ERISA backed non-subscription has been around in Texas for several decades now, and participation has waxed and waned with the fluctuations in the traditional work comp market.

The "Survey of Employer Participation in the Texas Workers’ Compensation System" for 2010 showed the percentage of employers that are nonsubscribers decreased from 33% in 2008 to 32% in 2010. The survey, conducted by the Texas Department of Insurance’s Workers’ Compensation Research and Evaluation Group, shows the nonsubscription rate peaked at 44% in 1993 and 1995. 

The percentage of Texas employees working for nonsubscribers fell from 25% in 2008 to 17% in 2010. The lowest rate shown in the study was 16% in 2001. The Research and Evaluation Group is to release a new study updating the 2010 study by Dec. 1. I don't know how many of these non-subscribers have alternative benefit plans in place.

According to the  Insurance Council of Texas, workers' compensation premium rates have dropped 49% since 2005, the year that the state's big reform bill, HB 7, came into effect introducing numerous changes that significantly affected the cost of medical delivery and indemnity benefits. This correspondes, albeit not by a large amount, to the decline in non-susbscription.

But I think this shows that employers speak with their wallets, essentially introducing market competition in an alternative of a traditional system.

It can't be said that opting out in itself forced the changes to Texas' work comp market, but certainly the ability of large employers to do so does affect the economics of the system. With the diversion of all those premium dollars, carriers, and those who provide support to the system, are going to look towards changes that increase efficiency in order to compete for those insurance dollars that may otherwise get diverted to ERISA backed plans.

A similar market based pressure may occur in California. While the Golden State is far from ever embracing an opt-out program, SB 863 introduced significant changes to the self-insured program that is going to result in huge savings to those employers that are big enough to host such programs. The more businesses that go for self-insurance means the more premium dollars that are diverted from traditional insurance providing some market competition.

But self-insurance is not the same as ERISA backed opt out programs because self-insureds still need to play by the same game rules as those under traditional insurance.

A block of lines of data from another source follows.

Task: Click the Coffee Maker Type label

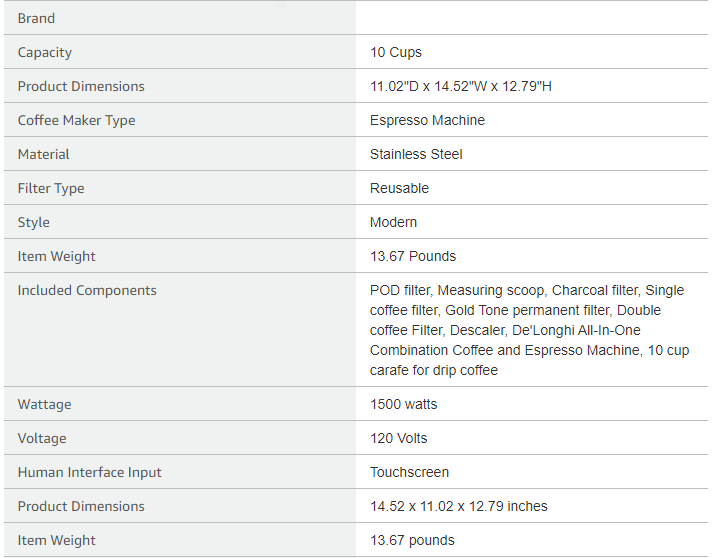Action: pyautogui.click(x=76, y=120)
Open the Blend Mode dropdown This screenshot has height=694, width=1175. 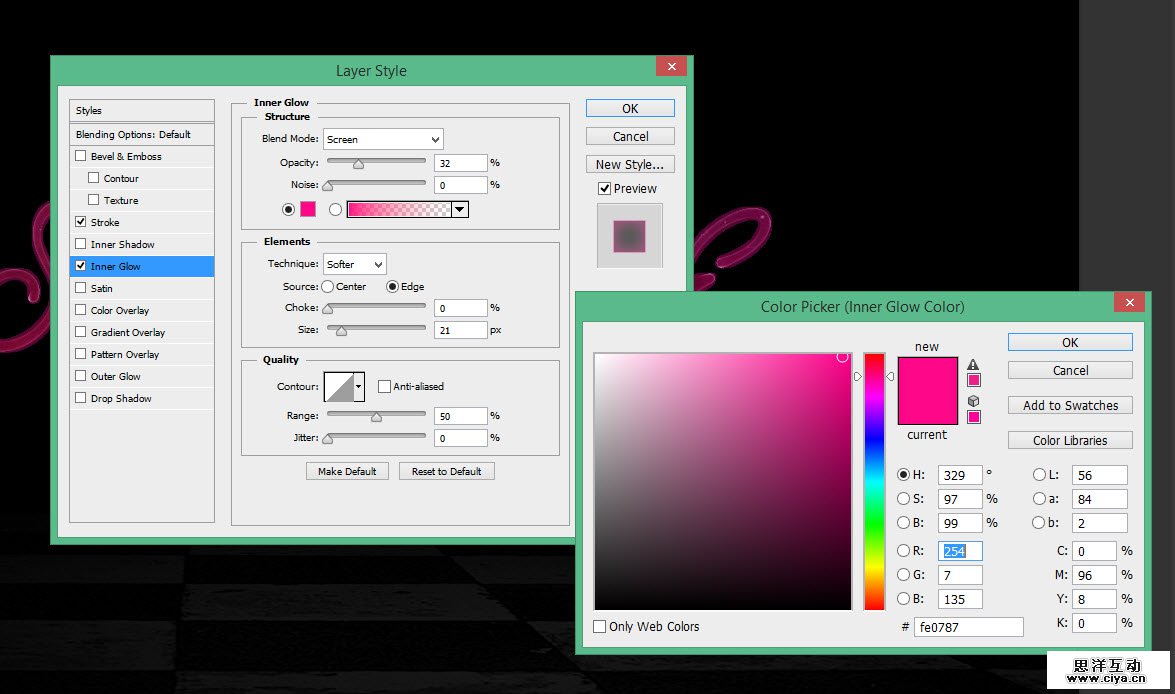[x=383, y=139]
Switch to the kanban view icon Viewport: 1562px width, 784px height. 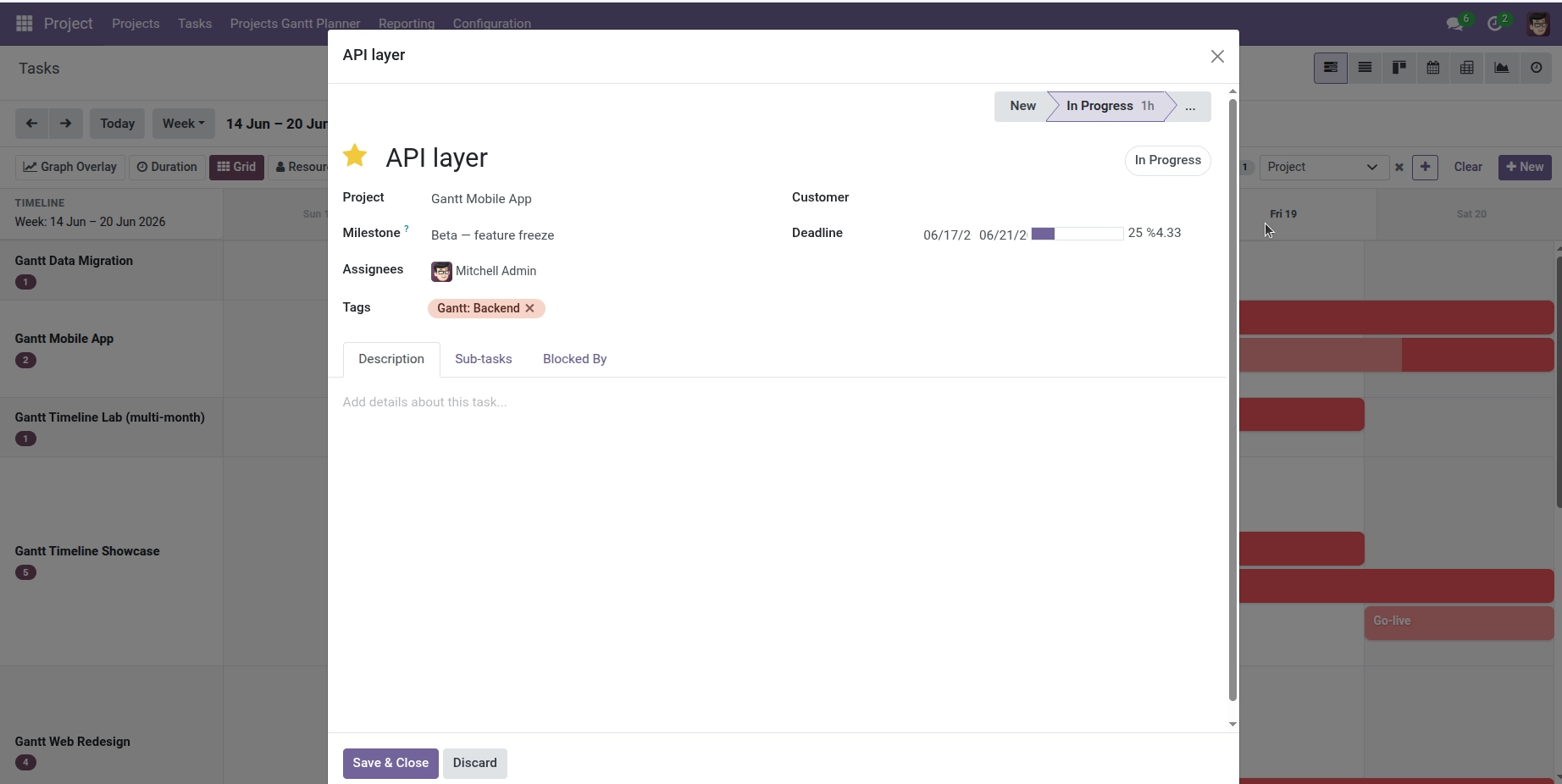(1399, 68)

Still, I think that at least the large employer market is speaking loud and clear: make changes to corral medical and indemnity expenses or we'll take our premium dollars elsewhere.

Now that I think about it, perhaps ERISA backed opt-out is not so far from a reality in a big state like California. It sure came awfully close to reality in Oklahoma on the first try and that is a radical departure from tradition in a single legislative session.

While a Texas style opt-out program is not the panacea for issues within the industry, companies with strong employee benefit cultures, like those in California who pushed for self-insurance reform in SB 863, are going to look at Rousmaniere's report, and look at what happens in Oklahoma. If it appears beneficial, we may see the next wave of reform following this radical departure as business-worker relations evolve to reflect this new economy.